Le Bénin a lancé le 21 mai dernier, la phase opérationnelle d’une campagne pilote dédiée à la péridurale en obstétrique. Cette initiative vise à vulgariser cette méthode médicale qui supprime la douleur des contractions tout en maintenant la patiente consciente. Alors que le projet prend corps chez le voisin béninois, la pratique reste encore limitée au Togo.
La péridurale est une technique d’anesthésie locorégionale. Elle est spécifiquement utilisée pour atténuer ou supprimer les douleurs ressenties par la femme enceinte pendant le travail et l’accouchement. Elle consiste à introduire un tube très fin, appelé cathéter, dans l’espace péridural situé au niveau de la colonne vertébrale, précisément entre deux vertèbres lombaires.

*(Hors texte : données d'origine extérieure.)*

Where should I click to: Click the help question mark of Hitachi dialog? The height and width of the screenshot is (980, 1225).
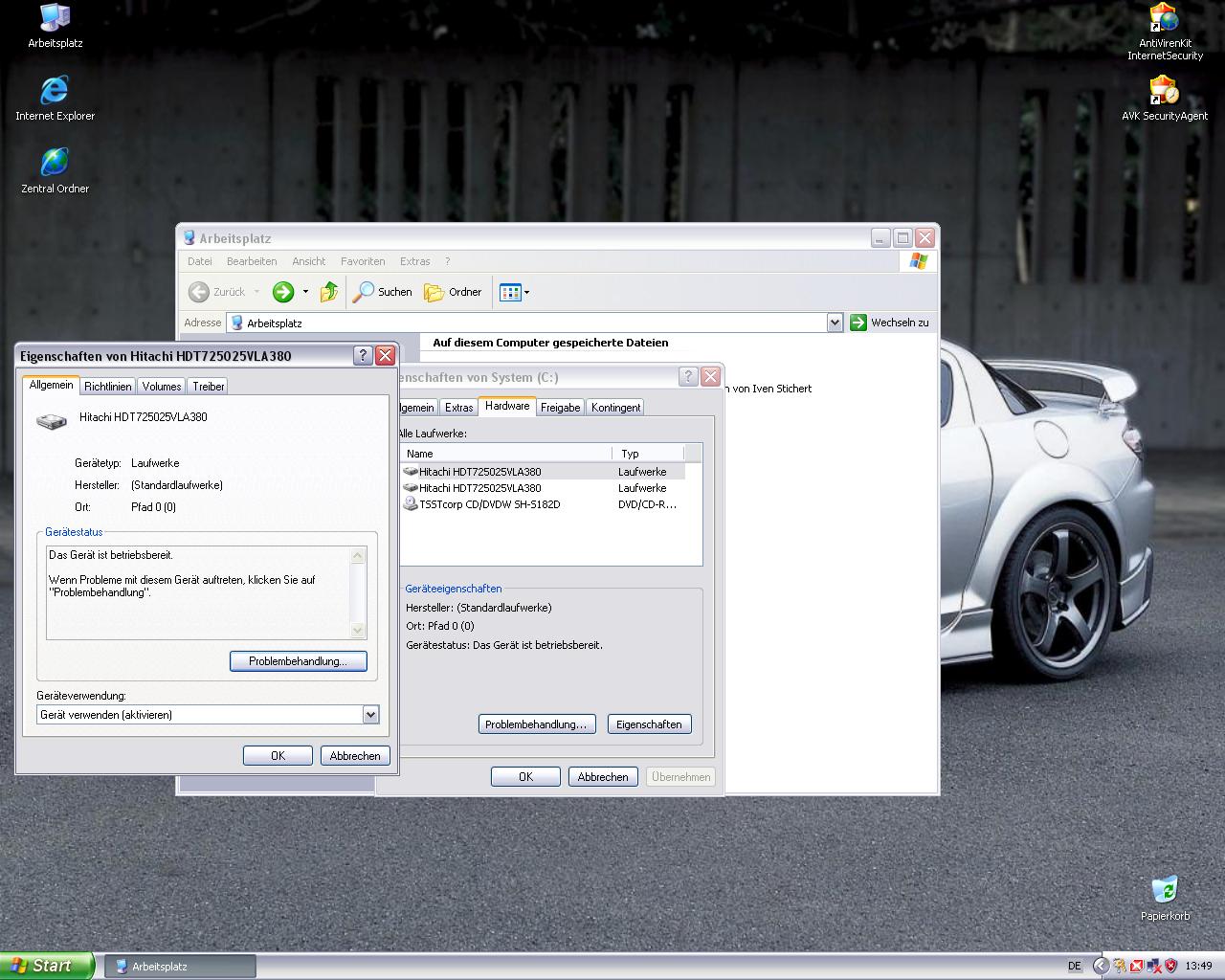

Par ce cathéter, le médecin anesthésiste injecte un produit analgésique. Ce produit bloque la transmission des signaux douloureux provenant de l’utérus. Ceci, sans altérer les contractions utérines ni modifier la conscience de la future mère. La femme enceinte reste éveillée, conserve ses sensations de poussée et peut participer pleinement à la naissance de son enfant.

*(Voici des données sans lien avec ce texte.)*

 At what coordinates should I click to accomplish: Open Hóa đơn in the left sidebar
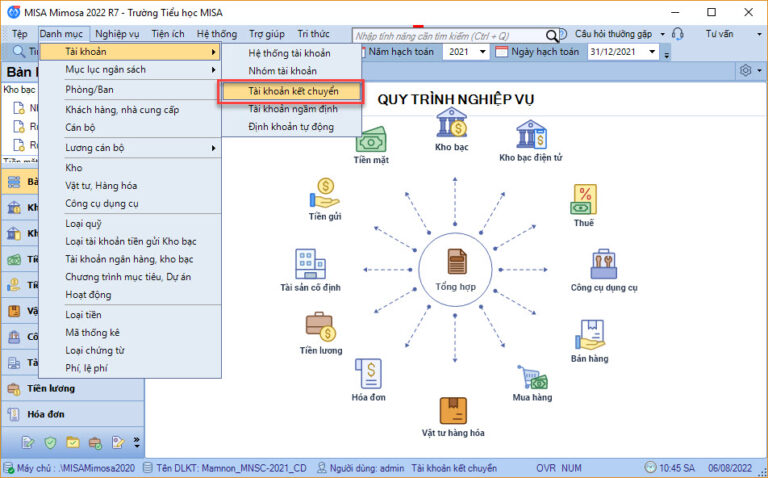point(46,413)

L’initiative béninoise se déroulera du 21 au 28 mai 2026. Elle cible l’information des femmes enceintes et le renforcement des compétences du personnel médical. Le lancement officiel est prévu au Centre hospitalier universitaire de la mère et de l’enfant Lagune (CHUMEL) de Cotonou.
Au total, cinq hôpitaux du Bénin participerent à cette phase d’expérimentation. Durant cette période, 50 femmes arrivées à terme bénéficieront gratuitement de cette prise en charge.
La péridurale obstétricale encore marginal au Togo
Au Togo, les pratiques de la péridurale obstétricale sont encore peu répandues. En 2014, une étude expérimentale d’une durée de 5 mois a permis de la pratiquer auprès de 20 parturiente au CHU Sylvanus Olympio. Des études médicales menées par des services d’anesthésie-réanimation locaux ont toutefois démontré son efficacité et sa sécurité sur ses groupes de parturientes volontaires.
Cependant, la vulgarisation de la péridurale obstétricale à l’ensemble des femmes enceintes se heurte à plusieurs contraintes. L’indisponibilité en ressources humaines et le manque de matériels freinent sa vulgarisation. En effet, le manque de matériel spécifique, tel que les pousse-seringues électriques ou les pompes d’analgésie contrôlée par la patiente figure au rang de ces contraintes. Aussi, le déficit en personnel anesthésiste qualifié disponible en salle de travail constitue le second frein à l’extension de cette offre de soin dans les maternités publiques au Togo.